There was a person with whom the meaning of life was created. with whom dreamed, planned, done, walked. which was woven tightly into the canvas, as it seemed "all" of my life

And now he was gone.

He left, betrayed me and lives somewhere his own life.

Or He died. And it will never be again. And from this it covers with indescribable melancholy and despair. And while the point is only to allow yourself to cry, to do what you want to do, even if from the outside it seems meaningless. And when the tears return, cry again until they begin to bring relief, and crying no longer brings pain. By the time when the tears will give comfort and relief, when slowly, slowly, quietly will come the acceptance that the world will never be the same again. And in this other world I am allowed to live, to see the change of seasons, grass and foliage, the seething sea, to hear the voices of people and the singing of birds. And then letting go, forgiveness and farewell will gradually come.

And new meanings and powers will appear for a great long life.

An event happened that divided life into "before" and "after"

This event changed me.

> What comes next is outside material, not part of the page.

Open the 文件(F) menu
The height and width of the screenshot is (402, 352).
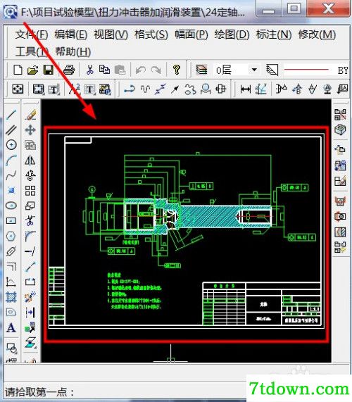[x=31, y=34]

The truth is, I'll never be the same again. My world has changed. Something is gone forever. And in this new world I can have new plans and I can also live.

If the point is something else

What makes your life meaningless? Where is your energy? What desires?

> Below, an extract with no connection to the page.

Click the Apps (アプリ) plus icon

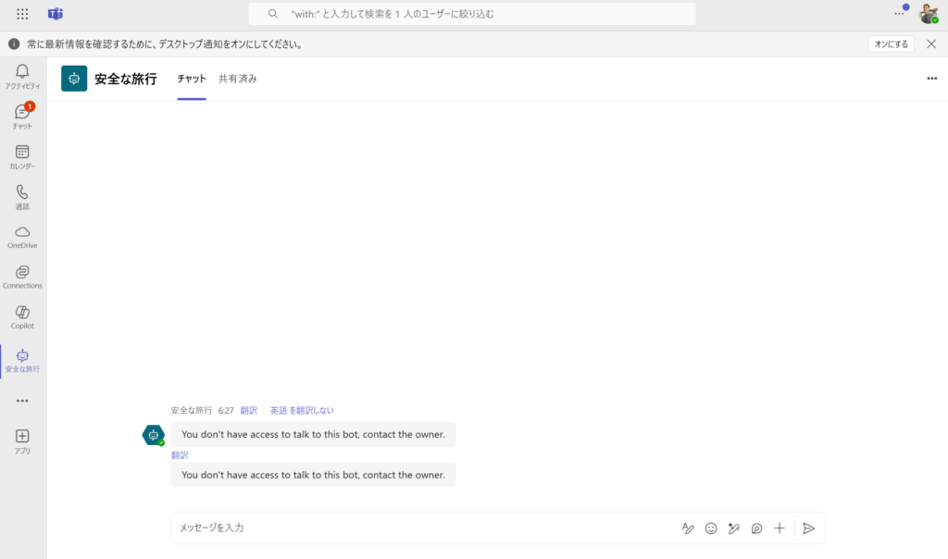click(22, 436)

Maybe what you are doing now, and what you are doing now, has long been disgusting for you, but it is too expensive, troublesome to decide on changes, and will "come out sideways" for your loved ones?

Yes, there is a price for any change. There are no free elections. Without changing anything, you pay too. Emptiness, depression, boredom, suppressed by anger, hatred of others and self-contempt.

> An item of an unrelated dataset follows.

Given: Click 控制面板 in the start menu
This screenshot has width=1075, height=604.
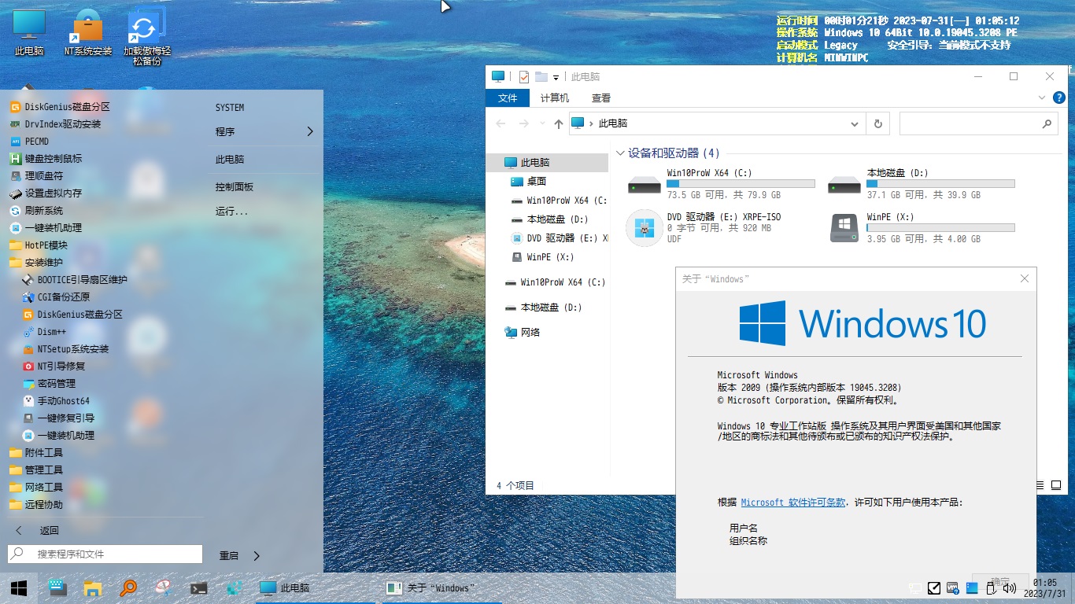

Change destroys the established balance in the family system. The family is "shaken", latent conflicts become apparent, and what was previously suppressed comes to the surface.

If you decide to follow yourself, to satisfy your developmental needs, whether in closeness, in recognition, you will have to talk a lot, convey, explain, bring your desires and dreams to the surface, ask, persuade, explain again, meet with refusal, with misunderstanding, and sometimes completely unexpectedly - with the support and recognition of your right to be what you want and vital. We'll have to sacrifice something. But it will be your choice, your path, and your adult awareness of the pay.

If you have no strength now, it means that they are going somewhere

They can go to keep your dissatisfaction and discontent under control, to keep strong feelings, there can be resentment and anger. Or to hold back the tears, your feelings of despair and powerlessness. They can all go into anxiety, be blocked by fear of the future, which does not allow living in the present.

These barriers are like dams in a river - we unconsciously set them ourselves, squeezing the flow of our energy.

When you create such a “dam”, a swamp forms, frogs begin to croak, everything is covered with duckweed, boredom and laziness come. "What will, what not will …".

When you start looking for your own desires, you break through the first stone in the dam.